» THE TASK
Excluding pictures, retype exactly the lines from the one with "Image resolution: width=1124" through the end of the records that follow.

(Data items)
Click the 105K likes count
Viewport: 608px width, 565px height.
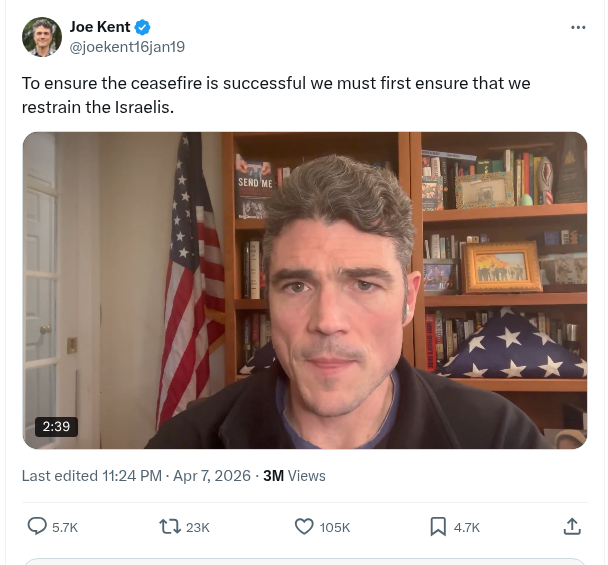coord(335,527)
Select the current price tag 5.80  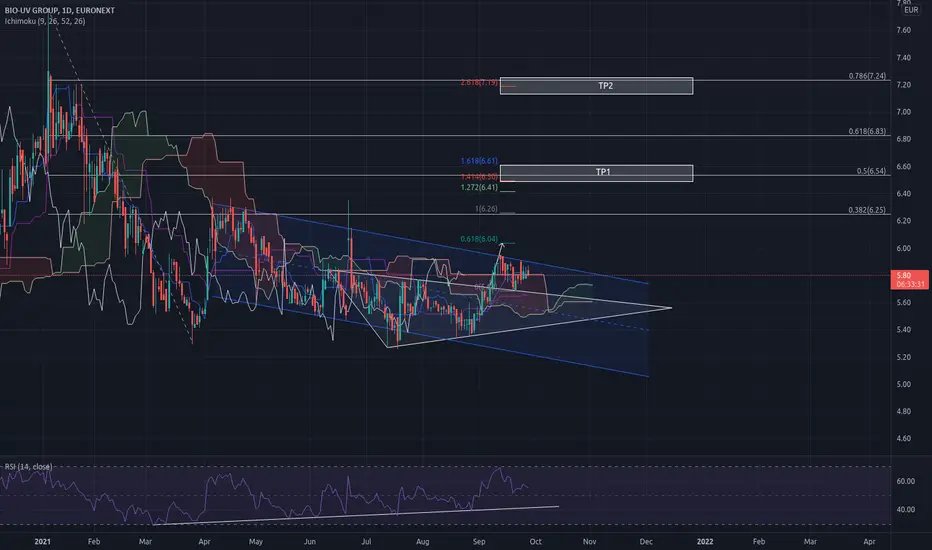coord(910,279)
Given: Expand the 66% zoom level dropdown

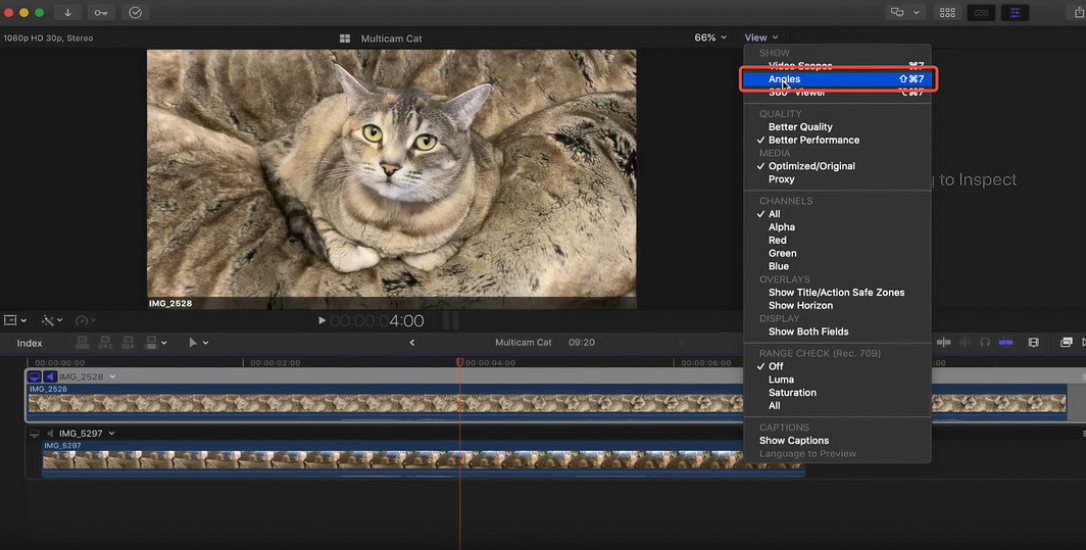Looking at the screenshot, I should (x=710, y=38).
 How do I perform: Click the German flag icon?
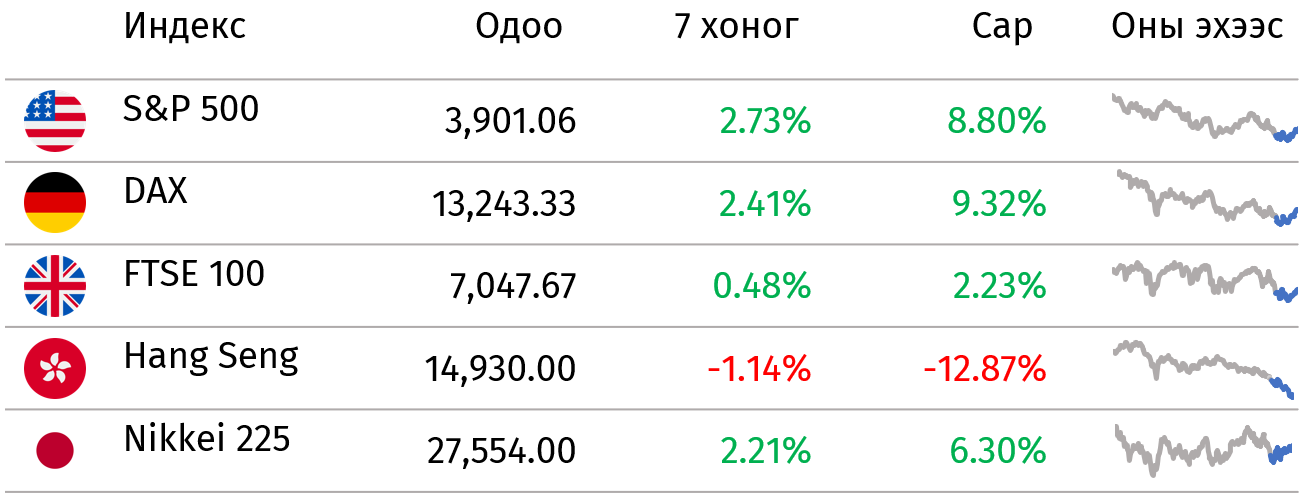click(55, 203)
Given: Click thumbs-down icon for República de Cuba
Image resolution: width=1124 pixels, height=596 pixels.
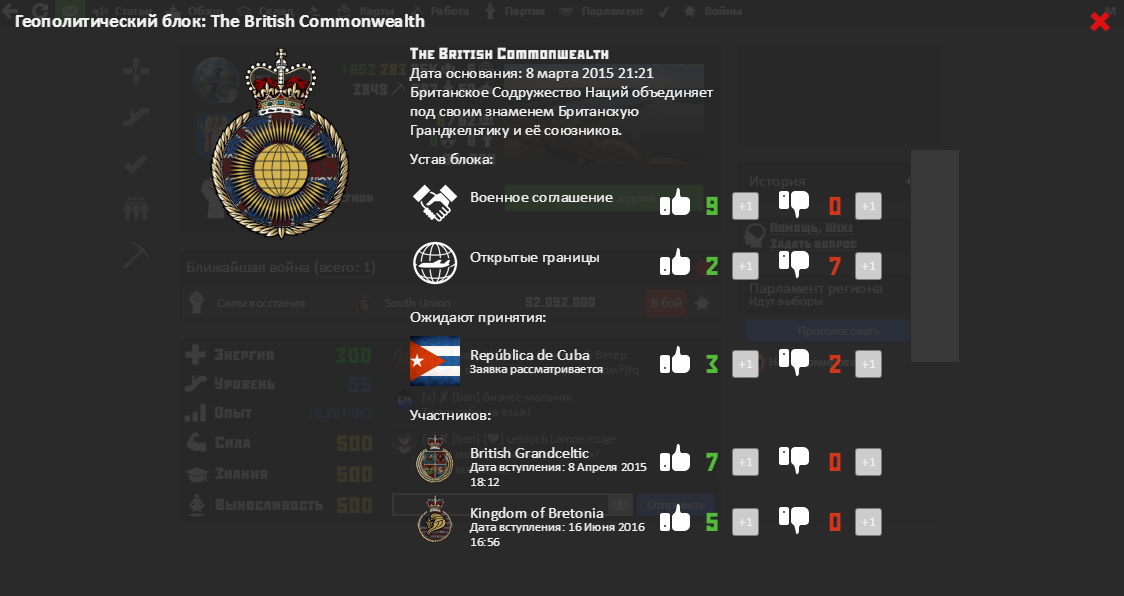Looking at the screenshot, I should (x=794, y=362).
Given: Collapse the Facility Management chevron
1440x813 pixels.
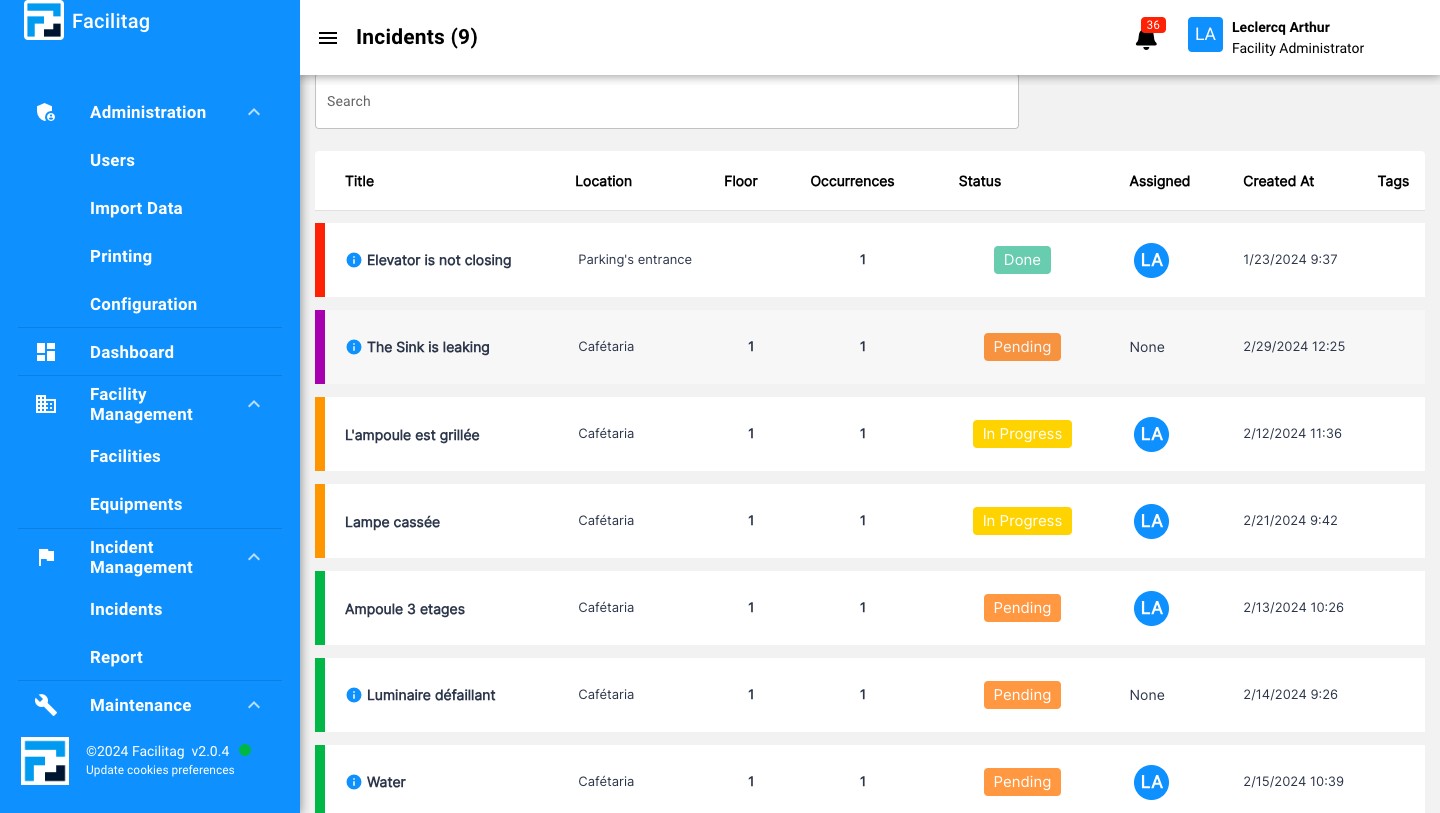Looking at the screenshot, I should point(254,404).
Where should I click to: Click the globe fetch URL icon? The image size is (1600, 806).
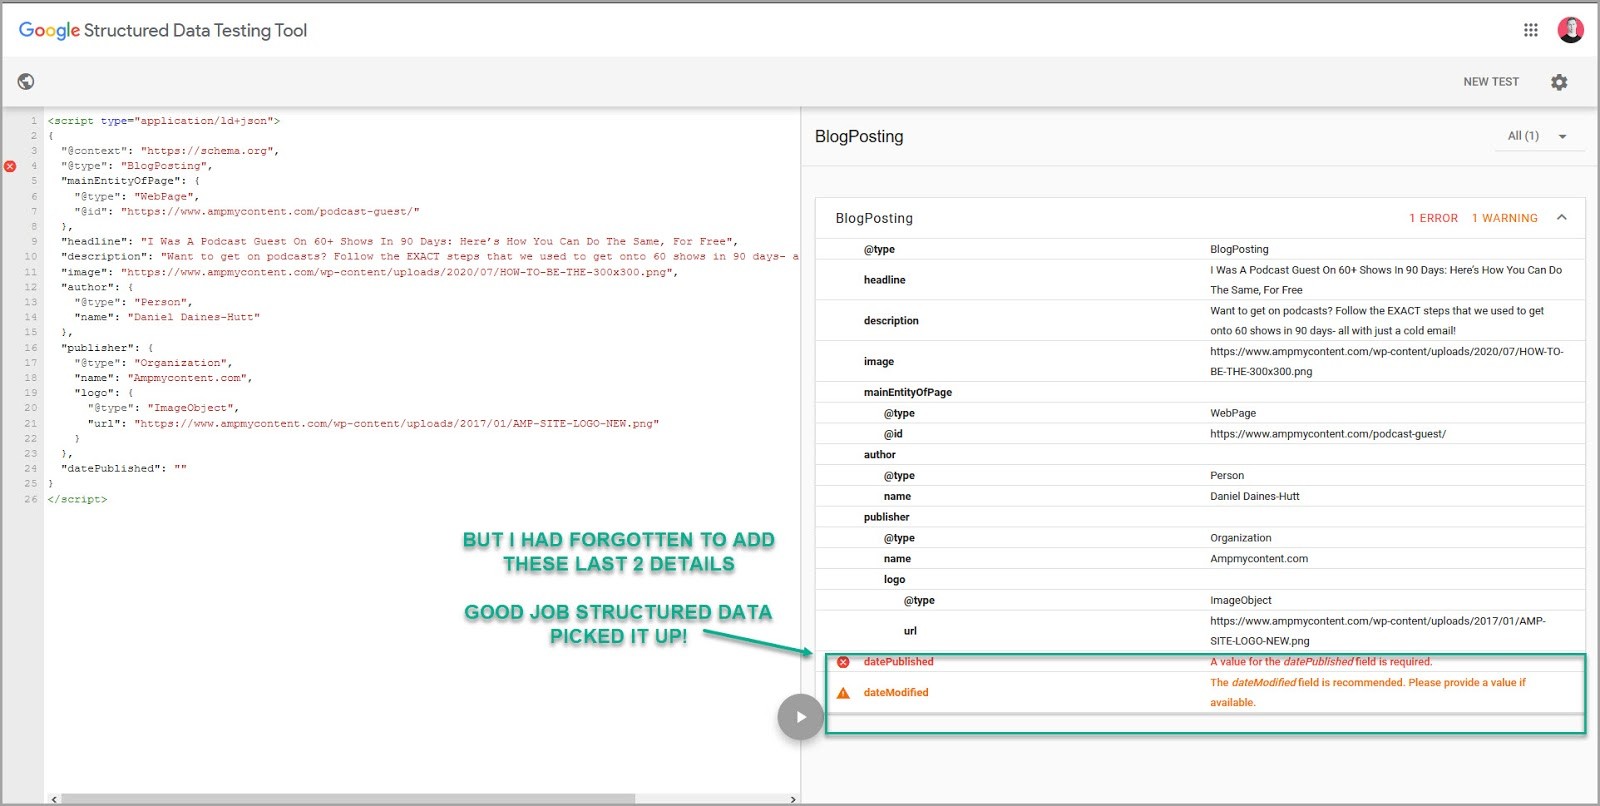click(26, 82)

» SOLUTION TO THIS TASK
Image resolution: width=1124 pixels, height=596 pixels.
Looking at the screenshot, I should (x=794, y=362).
Given: Collapse the Facility Management chevron
1440x813 pixels.
Looking at the screenshot, I should point(254,404).
Where should I click to: Click the globe fetch URL icon? The image size is (1600, 806).
click(26, 82)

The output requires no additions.